#### Extracted data ####
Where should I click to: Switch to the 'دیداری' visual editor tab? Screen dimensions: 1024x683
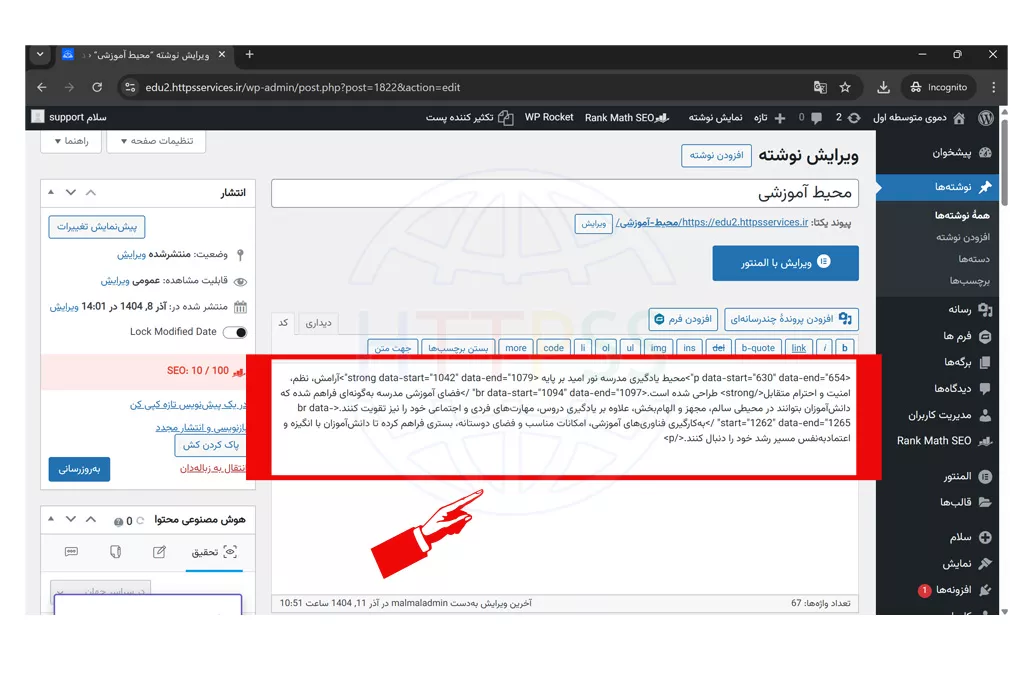click(318, 322)
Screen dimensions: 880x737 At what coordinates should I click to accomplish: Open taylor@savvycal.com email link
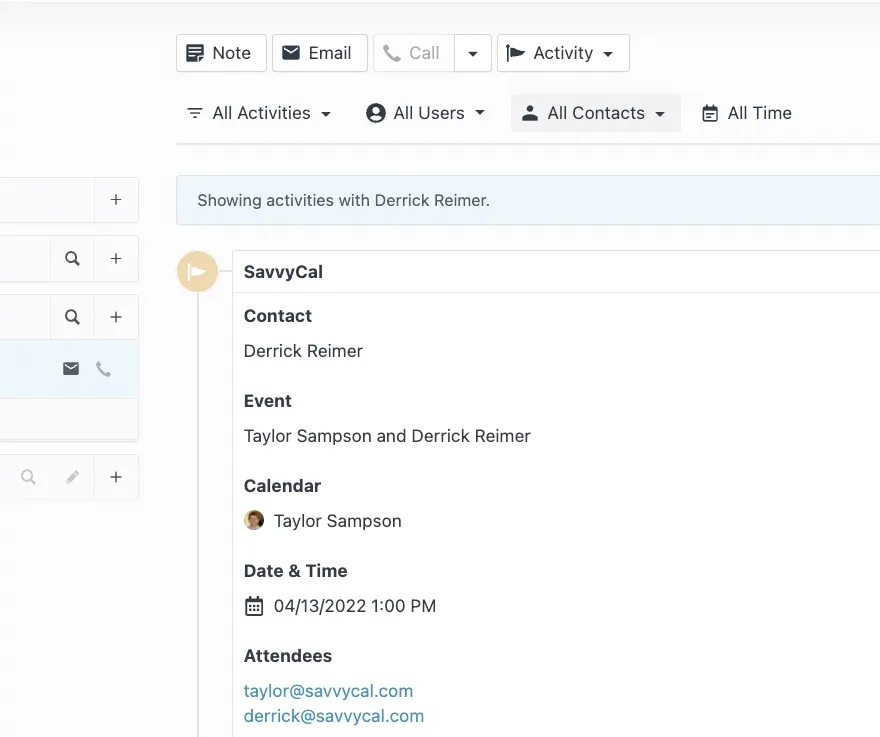click(x=328, y=691)
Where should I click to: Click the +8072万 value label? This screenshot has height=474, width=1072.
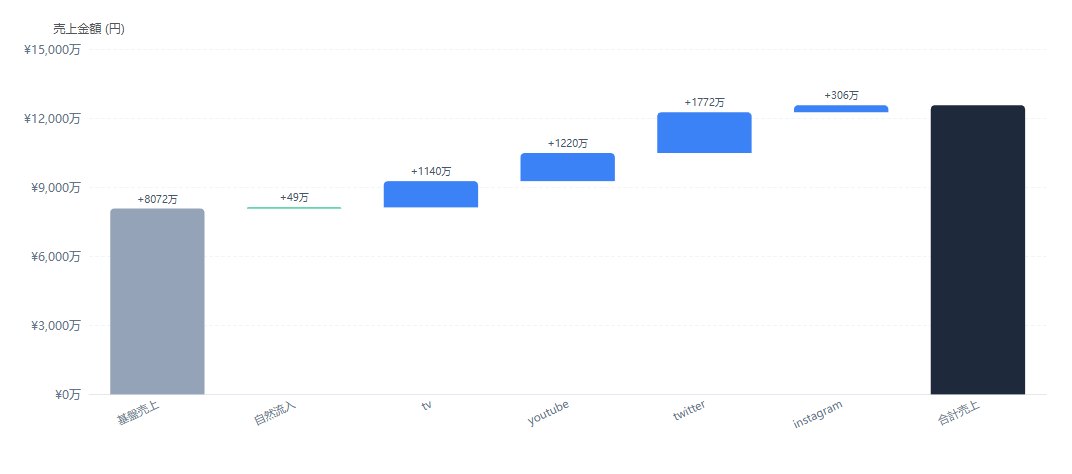click(x=157, y=200)
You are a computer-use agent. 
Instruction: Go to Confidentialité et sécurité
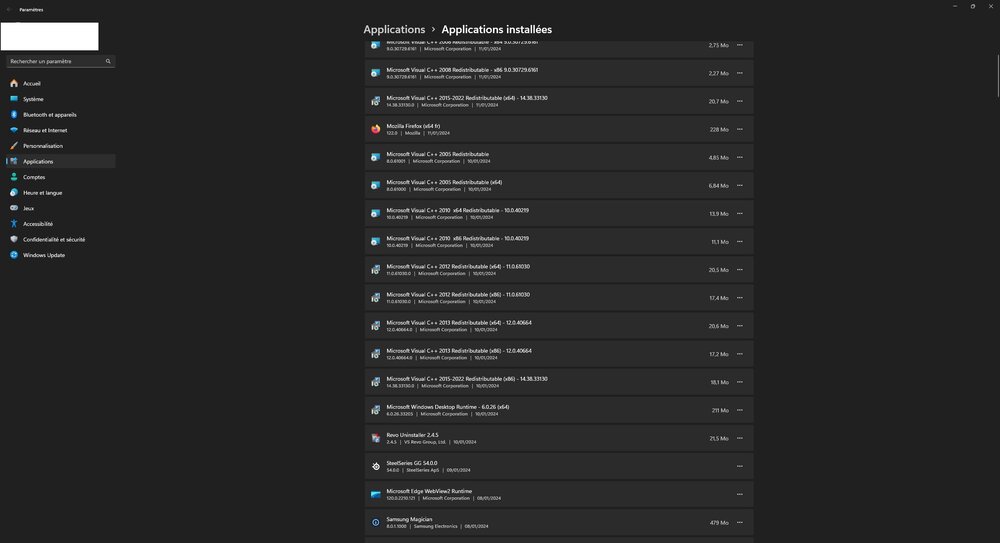tap(54, 239)
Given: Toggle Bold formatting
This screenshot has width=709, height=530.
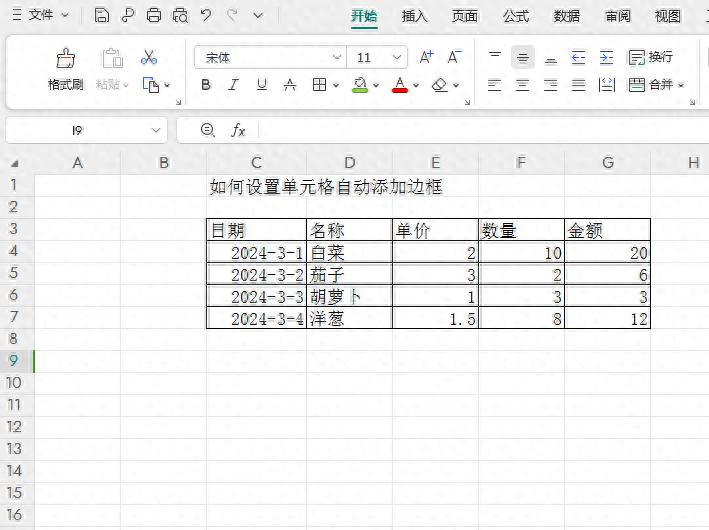Looking at the screenshot, I should click(206, 85).
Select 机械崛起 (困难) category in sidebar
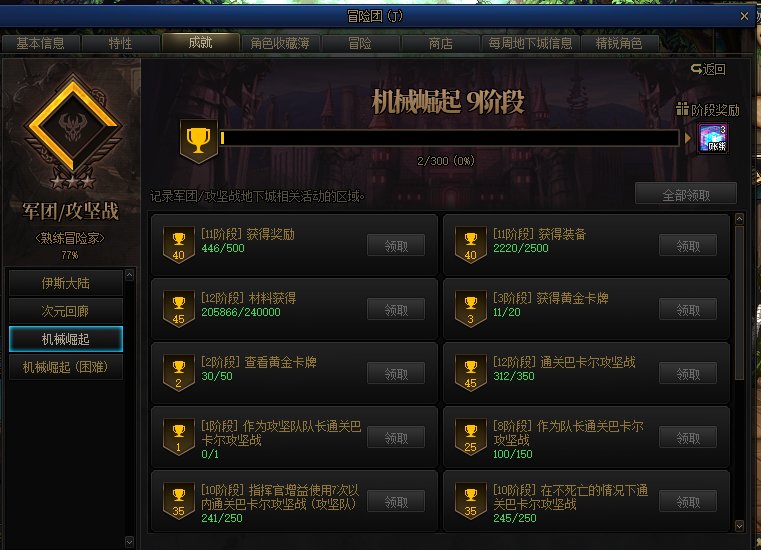This screenshot has height=550, width=761. pyautogui.click(x=66, y=367)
####
Go to the line that contains "Instruction: Go to" and copy exactly from there through the last line of the records above, both included. Omit pictures.

■ Solution for this task:
Instruction: Go to Confidentialité et sécurité
tap(54, 239)
Given: Toggle Bold formatting
This screenshot has width=709, height=530.
Looking at the screenshot, I should click(206, 85).
Select 机械崛起 (困难) category in sidebar
This screenshot has height=550, width=761. pyautogui.click(x=66, y=367)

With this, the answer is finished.